Problem to work on ->
Your task is to filter the entries and copy every line containing the string "options".

--- --- ---

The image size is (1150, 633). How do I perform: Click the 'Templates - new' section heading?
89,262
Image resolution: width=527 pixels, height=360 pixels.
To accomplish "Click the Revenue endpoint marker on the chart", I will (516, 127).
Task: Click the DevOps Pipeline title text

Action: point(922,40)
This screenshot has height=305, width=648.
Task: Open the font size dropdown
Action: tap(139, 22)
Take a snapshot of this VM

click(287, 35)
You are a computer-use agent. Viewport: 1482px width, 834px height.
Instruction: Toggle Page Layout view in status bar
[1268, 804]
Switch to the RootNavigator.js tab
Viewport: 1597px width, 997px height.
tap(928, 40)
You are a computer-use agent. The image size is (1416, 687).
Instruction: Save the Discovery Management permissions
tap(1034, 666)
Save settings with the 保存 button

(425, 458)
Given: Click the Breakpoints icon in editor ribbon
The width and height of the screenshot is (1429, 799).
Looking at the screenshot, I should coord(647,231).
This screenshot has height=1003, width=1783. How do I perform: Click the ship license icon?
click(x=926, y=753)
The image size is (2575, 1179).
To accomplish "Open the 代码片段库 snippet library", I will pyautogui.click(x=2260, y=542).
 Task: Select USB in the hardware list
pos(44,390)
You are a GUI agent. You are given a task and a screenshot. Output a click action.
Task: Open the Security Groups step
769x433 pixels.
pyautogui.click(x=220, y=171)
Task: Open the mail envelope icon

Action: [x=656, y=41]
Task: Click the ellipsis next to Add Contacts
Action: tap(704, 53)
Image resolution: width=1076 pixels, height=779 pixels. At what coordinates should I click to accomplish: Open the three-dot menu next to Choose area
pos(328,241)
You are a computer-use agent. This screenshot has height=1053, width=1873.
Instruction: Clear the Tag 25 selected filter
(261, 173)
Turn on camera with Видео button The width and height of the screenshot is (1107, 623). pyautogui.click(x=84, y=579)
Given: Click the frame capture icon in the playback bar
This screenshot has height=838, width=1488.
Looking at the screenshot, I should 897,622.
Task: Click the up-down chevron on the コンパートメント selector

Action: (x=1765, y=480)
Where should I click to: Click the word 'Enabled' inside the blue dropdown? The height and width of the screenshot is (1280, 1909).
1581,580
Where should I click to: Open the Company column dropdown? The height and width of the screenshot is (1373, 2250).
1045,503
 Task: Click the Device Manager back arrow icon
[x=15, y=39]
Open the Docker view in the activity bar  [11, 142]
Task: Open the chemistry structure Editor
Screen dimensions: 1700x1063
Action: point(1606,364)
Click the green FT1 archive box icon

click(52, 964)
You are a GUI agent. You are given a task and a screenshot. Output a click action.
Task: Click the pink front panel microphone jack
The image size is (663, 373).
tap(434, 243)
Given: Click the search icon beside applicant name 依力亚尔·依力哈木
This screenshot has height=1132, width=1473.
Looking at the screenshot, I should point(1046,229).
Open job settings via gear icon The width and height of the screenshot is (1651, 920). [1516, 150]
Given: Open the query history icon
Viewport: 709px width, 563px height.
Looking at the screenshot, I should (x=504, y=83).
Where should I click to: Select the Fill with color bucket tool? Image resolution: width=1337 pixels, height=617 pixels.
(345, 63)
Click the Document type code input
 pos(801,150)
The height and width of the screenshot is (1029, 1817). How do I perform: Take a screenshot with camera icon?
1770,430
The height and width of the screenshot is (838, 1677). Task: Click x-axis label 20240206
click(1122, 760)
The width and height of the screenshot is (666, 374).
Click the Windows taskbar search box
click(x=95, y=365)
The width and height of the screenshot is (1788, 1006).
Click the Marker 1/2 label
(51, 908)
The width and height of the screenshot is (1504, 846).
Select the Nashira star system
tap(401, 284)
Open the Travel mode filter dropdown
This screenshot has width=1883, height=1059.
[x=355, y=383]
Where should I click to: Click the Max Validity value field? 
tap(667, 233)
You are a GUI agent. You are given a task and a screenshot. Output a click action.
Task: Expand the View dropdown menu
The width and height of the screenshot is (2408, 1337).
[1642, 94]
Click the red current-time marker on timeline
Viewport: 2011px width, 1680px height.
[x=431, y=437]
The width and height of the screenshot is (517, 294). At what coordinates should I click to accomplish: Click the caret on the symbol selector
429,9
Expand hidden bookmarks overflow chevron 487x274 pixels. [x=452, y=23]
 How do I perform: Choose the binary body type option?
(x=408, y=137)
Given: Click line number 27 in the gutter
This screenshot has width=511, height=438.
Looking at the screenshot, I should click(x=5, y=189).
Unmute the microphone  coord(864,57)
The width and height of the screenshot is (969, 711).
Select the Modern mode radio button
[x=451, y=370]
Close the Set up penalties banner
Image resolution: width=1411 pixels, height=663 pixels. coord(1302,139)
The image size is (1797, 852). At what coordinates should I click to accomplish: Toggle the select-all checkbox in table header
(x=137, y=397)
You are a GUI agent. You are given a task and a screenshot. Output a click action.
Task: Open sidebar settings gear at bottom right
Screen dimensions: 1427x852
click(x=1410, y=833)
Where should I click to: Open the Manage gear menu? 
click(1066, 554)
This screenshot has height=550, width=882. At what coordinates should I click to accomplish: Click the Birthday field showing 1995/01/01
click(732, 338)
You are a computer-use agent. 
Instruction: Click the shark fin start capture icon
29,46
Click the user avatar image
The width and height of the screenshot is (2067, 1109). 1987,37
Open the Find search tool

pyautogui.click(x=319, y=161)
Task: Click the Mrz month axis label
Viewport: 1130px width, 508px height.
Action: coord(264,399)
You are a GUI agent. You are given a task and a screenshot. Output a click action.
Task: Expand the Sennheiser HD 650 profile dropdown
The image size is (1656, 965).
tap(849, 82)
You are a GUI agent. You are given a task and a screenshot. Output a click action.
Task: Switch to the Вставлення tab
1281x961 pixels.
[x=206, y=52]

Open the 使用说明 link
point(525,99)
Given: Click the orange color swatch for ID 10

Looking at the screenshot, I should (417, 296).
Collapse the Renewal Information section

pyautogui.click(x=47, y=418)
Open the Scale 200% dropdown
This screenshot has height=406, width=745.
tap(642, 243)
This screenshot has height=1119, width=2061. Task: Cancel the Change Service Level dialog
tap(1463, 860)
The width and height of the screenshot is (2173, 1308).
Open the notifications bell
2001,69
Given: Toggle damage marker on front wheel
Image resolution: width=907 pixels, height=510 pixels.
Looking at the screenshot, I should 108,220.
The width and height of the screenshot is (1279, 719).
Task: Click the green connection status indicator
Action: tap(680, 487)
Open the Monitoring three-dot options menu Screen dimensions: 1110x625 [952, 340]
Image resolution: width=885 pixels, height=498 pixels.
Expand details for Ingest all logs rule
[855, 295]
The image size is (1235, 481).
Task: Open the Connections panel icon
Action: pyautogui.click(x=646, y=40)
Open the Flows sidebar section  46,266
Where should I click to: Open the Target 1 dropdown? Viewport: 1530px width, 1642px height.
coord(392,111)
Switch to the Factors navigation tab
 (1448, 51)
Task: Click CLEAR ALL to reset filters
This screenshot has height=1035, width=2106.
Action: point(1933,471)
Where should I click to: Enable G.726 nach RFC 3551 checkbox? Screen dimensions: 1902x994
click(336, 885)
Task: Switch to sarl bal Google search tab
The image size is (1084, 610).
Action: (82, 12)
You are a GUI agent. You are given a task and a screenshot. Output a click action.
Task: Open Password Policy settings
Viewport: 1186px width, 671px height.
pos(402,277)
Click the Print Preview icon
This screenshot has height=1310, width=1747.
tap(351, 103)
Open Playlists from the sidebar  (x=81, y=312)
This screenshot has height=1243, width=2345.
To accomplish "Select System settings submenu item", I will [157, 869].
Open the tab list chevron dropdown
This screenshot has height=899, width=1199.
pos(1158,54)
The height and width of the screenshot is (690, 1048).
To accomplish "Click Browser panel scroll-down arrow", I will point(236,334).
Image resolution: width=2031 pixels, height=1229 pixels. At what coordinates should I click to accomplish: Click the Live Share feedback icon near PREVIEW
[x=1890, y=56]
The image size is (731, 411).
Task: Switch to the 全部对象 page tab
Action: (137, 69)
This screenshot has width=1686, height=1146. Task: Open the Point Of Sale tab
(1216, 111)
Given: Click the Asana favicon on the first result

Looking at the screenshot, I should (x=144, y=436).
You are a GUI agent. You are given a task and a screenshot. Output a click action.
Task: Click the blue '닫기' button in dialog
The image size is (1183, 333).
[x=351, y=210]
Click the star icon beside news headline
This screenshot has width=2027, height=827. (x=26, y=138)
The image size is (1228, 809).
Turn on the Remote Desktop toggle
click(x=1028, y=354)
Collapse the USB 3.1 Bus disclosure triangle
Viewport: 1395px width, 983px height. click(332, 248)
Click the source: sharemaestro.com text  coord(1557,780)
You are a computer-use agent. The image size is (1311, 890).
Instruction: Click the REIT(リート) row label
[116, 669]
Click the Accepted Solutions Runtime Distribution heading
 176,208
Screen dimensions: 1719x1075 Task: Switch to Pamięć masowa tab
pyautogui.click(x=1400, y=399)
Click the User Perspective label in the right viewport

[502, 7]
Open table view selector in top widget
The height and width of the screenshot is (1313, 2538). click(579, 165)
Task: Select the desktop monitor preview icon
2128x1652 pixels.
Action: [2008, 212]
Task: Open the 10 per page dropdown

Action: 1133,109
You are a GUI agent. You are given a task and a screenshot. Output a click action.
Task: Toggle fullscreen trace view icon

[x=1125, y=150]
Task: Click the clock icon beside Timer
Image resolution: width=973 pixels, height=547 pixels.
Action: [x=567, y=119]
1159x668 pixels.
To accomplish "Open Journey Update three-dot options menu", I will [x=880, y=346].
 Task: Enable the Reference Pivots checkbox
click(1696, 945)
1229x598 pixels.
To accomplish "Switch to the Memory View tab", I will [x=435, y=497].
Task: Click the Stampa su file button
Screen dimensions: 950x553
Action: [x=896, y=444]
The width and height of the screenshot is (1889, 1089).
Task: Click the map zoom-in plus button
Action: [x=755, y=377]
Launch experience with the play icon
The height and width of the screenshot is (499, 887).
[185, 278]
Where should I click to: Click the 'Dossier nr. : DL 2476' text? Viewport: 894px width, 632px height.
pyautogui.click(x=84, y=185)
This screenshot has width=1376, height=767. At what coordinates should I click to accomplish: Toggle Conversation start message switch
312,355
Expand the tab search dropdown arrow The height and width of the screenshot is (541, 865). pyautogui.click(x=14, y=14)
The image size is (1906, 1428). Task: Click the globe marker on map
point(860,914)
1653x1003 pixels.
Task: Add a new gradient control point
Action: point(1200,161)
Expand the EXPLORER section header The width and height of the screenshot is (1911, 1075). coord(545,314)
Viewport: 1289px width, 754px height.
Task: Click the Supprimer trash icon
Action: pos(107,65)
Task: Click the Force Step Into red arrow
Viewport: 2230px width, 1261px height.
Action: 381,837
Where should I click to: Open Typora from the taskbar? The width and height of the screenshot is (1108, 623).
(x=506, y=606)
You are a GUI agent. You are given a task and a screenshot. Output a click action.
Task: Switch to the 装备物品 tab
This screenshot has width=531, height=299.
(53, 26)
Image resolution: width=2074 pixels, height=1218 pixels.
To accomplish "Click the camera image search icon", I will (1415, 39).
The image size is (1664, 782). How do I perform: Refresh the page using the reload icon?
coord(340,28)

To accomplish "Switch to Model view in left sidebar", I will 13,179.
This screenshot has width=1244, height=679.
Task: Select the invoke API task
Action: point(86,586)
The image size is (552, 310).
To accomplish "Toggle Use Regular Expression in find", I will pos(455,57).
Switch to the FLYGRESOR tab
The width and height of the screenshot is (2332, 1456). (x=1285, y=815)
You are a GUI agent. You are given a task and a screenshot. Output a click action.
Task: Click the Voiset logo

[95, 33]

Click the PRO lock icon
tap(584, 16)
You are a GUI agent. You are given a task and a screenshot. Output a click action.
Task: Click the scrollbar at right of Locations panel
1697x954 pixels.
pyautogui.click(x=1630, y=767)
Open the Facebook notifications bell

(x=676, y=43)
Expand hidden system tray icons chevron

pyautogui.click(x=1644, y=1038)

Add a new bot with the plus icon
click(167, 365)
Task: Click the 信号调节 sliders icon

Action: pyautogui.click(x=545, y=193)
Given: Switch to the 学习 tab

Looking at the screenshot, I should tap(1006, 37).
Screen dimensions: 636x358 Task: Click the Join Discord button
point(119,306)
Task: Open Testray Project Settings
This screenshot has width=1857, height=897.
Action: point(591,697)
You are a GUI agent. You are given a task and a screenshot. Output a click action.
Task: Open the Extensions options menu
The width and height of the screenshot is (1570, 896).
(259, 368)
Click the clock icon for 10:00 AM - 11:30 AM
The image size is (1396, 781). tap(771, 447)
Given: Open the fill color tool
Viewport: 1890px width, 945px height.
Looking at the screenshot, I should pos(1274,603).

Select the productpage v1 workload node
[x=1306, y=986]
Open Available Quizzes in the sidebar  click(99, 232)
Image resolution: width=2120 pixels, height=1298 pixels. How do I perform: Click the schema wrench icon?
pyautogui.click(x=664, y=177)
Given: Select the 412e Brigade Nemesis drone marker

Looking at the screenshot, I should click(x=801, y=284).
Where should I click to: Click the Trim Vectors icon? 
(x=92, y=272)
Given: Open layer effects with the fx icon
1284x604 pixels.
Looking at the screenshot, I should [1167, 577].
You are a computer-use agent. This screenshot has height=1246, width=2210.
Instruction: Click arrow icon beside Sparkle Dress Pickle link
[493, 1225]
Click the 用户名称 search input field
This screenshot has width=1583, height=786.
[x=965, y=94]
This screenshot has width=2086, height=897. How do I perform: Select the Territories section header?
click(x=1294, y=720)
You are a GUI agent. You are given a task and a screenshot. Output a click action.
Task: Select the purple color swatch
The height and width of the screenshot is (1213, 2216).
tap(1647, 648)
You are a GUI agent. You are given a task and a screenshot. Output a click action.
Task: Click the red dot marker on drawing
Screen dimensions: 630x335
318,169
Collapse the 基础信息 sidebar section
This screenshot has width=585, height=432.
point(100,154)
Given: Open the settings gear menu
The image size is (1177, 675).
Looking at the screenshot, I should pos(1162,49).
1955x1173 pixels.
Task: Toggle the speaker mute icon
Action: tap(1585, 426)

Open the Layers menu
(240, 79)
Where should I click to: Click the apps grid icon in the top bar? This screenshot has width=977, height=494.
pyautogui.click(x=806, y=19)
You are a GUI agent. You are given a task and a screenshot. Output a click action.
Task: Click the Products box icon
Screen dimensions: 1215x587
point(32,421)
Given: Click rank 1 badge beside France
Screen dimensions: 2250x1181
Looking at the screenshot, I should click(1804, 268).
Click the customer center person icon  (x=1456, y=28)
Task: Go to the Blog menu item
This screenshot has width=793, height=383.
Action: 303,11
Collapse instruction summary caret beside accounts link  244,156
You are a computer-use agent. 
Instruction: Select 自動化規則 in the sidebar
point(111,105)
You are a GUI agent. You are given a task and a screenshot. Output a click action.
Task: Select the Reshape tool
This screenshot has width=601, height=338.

--- --- ---

Output below ->
Open the Monitoring three-dot options menu Screen dimensions: 1110x625 [952, 340]
To accomplish "Open Journey Update three-dot options menu", I will [x=880, y=346].
Task: Open the Extensions options menu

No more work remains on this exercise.